Клеопатра играла роль Исиды, матери мудрости, создательницы земли и небес, а ее дитя воплощало идею божественной троицы, вечного возрождения[36]. Миф вдохновил царицу начать грандиозное строительство. Цезарион чудом уцелел во время обрушения храма в Дендере, который начали возводить еще при Авлете. В честь спасения сына Клеопатра приказала изобразить его на стене храма в коронах Верхнего и Нижнего Египта, напротив Исиды, Гора и Осириса. Получилось весьма эффектно: художники изобразили подле фараона его божественную мать в одеждах Исиды и двойной короне. Под мозаикой начертано имя Клеопатры; царица лично следила за украшением храма. Когда строительство в Дендере было закончено, рабочих отправили в Верхний Египет завершать храмовый комплекс в Эдфу, еще один проект Авлета. Клеопатра основала храм в северном городе Коптосе и возвела маленькое святилище в честь божественных младенцев в Гермонтисе, неподалеку от Луксора.

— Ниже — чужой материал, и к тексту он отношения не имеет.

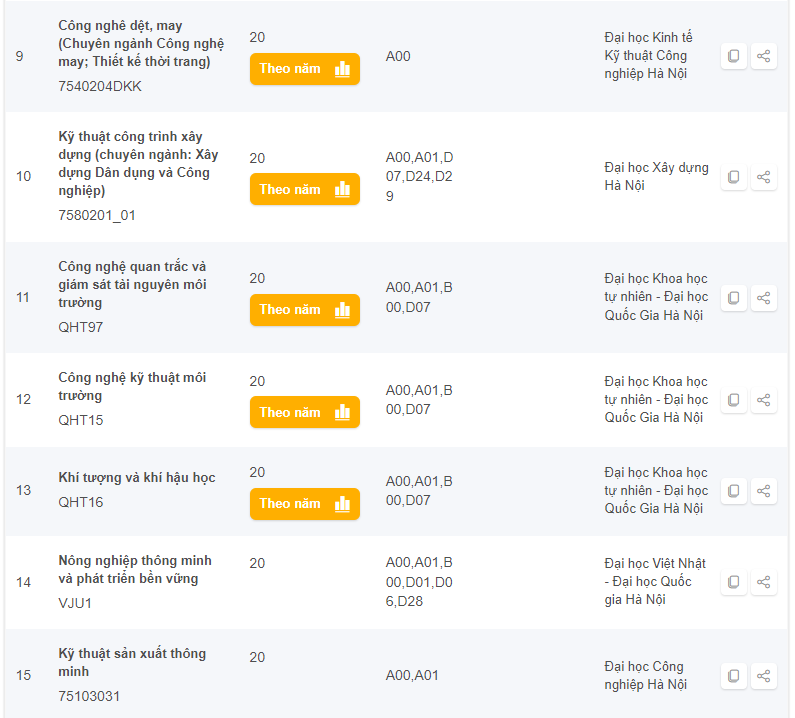Open Theo năm chart for 7580201_01
The height and width of the screenshot is (718, 795).
click(305, 189)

Цезариона почитали как воплощение Гора, который – едва ли это совпадение – отомстил убийцам своего отца. Чтобы увековечить память Цезаря, царица повелела возвести над Александрийской гаванью Цезариум, город в городе из множества портиков, галерей, беседок, аллей, садов и ворот необычайной красоты. Главный памятник эпохи, храм Исиды, не дожил до наших дней.

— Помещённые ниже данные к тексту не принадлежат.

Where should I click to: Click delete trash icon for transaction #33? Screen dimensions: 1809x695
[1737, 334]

Задуманные Клеопатрой преобразования не ограничивались строительством храмов. При ней Александрия увидела настоящее интеллектуальное возрождение. Царица собрала вокруг себя блестящих мыслителей, зазвала в город знаменитых ученых и постепенно воссоздала греческую интеллигенцию. Среди ее приближенных был Филострат, великолепный оратор, умевший завораживать публику своими удивительными речами. Есть свидетельства, что он наставлял в риторике саму Клеопатру. Скептик Энесидем Кносский, исповедовавший относительность человеческого восприятия и непознаваемость мира, основал в городе новую философскую школу. Снова начали развиваться история и грамматика, хотя повторить поразительный научный расцвет предыдущих столетий так и не удалось. Исключением были медицина и фармакология. Врачи всегда пользовались большим влиянием при дворе Птолемеев. В окружении Клеопатры нашлось место и для талантливых практиков, и для авторов теоретических трактатов. Особых успехов египетская медицина достигла в лечении глаз и легких. Немало решительных шагов было сделано и в хирургии. В целом же научная работа шла неспешно, без видимых прорывов, и была направлена, скорее, на классификацию уже существующих знаний, чем на добычу новых. Выросло первое поколение ученых, рожденных в Александрии. Сын торговца рыбой Дидим четырьмя годами моложе Клеопатры сумел пробиться ко двору исключительно благодаря живому уму и трудолюбию. Молодой человек прославился необыкновенно тонкими суждениями о Гомере и Демосфене, о грамматике, драме и поэзии. Острие его сатиры нередко метило в самого Цицерона. Дидим был автором трех с половиной тысяч трактатов и комментариев: неудивительно, что он не помнил наизусть названия всех своих произведений и не раз был уличен в противоречии самому себе. Вот с какими людьми Клеопатра обедала, беседовала, обсуждала государственные дела. Придворный мыслитель был для своей госпожи «интеллектуальным стимулом, наперсником и совестью». Наставником и слугой.